• _PROMPT_:
Send back the entries exactly as they were given.

+---+

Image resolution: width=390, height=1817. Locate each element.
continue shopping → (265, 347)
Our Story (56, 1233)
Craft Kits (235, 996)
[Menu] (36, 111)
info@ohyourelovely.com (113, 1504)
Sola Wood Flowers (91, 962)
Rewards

+---+

• _REPLY_:
Image resolution: width=390, height=1817. Locate each element.
continue shopping → (265, 347)
Our Story (56, 1233)
Craft Kits (235, 996)
[Menu] (36, 111)
info@ohyourelovely.com (113, 1504)
Sola Wood Flowers (91, 962)
Rewards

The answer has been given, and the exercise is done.